Surprised_By_Joy_C.S._Lewis_First_Edition

I was reminded today of a wonderful anecdote told by C.S. Lewis in Surprised by Joy. Unsatisfied by the progress of his son’s education, Lewis’ father transferred him into the care of a private tutor, William T. Kirkpatrick (“Kirk” or “The Great Knock”) to prepare Lewis for university. Kirk walks Lewis from the train station to his house, and Lewis recalls:

small quotesI began to “make conversation” in the deplorable manner which I had acquired at those evening parties and indeed found increasingly necessary to use with my father. I said I was surprised at the “scenery” of Surrey; it was much “wilder” than I had expected.

“Stop!” shouted Kirk with a suddenness that made me jump. “What do you mean by wildness and what grounds had you for not expecting it?”

I replied I don’t know what, still “making conversation.” As answer after answer was torn to shreds it at last dawned upon me that he really wanted to know. He was not making conversation, nor joking, nor snubbing me; he wanted to know.
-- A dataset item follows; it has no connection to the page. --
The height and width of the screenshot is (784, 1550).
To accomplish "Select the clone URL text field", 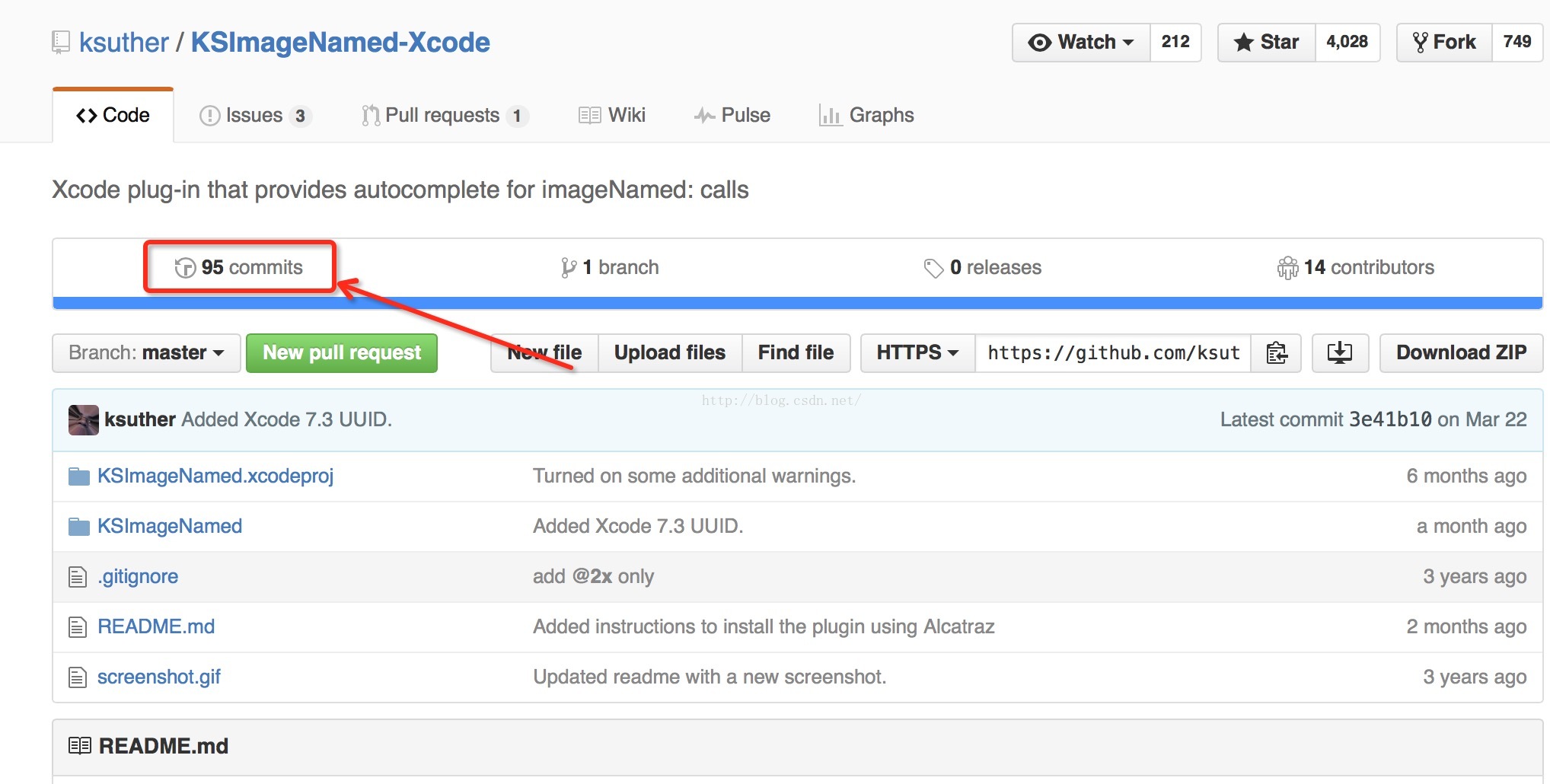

I was stung into attempting a real answer. A few passes sufficed to show that I had no clear and distinct idea corresponding to the word “wildness,” and that, in so far as I had any idea at all, “wildness” was a singularly inept word.

“Do you not see, then,” concluded the Great Knock, “that your remark was meaningless?” I prepared to sulk a little, assuming that the subject would now be dropped. Never was I more mistaken in my life. Having analyzed my terms, Kirk was proceeding to deal with my proposition as a whole. On what had I based . . . my expectations about the Flora and Geology of Surrey? Was it maps, or photographs, or books? I could produce none. It had, heaven help me, never occurred to me that what I called my thoughts need to be [based] on anything. Kirk once more drew a conclusion—without the slightest sign of emotion, but equally without the slightest concession to what I thought good manners: “Do you not see, then, that you had no right to have any opinion whatever on the subject?”

By this time our acquaintance had lasted about three and a half minutes; but the tone set by this first conversation was preserved without a single break during all the years I spent at Bookham.

Perhaps it is all too clear how this anecdote struck me on April 27, 2020. We are now surrounded by a myriad of opinions justified by nearly nothing at all. In the age of too much “information,” we consider it a useful skill to discern which opinions to ignore, but it has been a long time since I remembered that a person might actually be held to account for expressing an irrational opinion.

Jesus said (admittedly in a different context) “I tell you, on the day of judgment people will give account for every careless word they speak,” and this is worth remembering and taking to hear—may we be intentional in our speech and take great care with our opinions.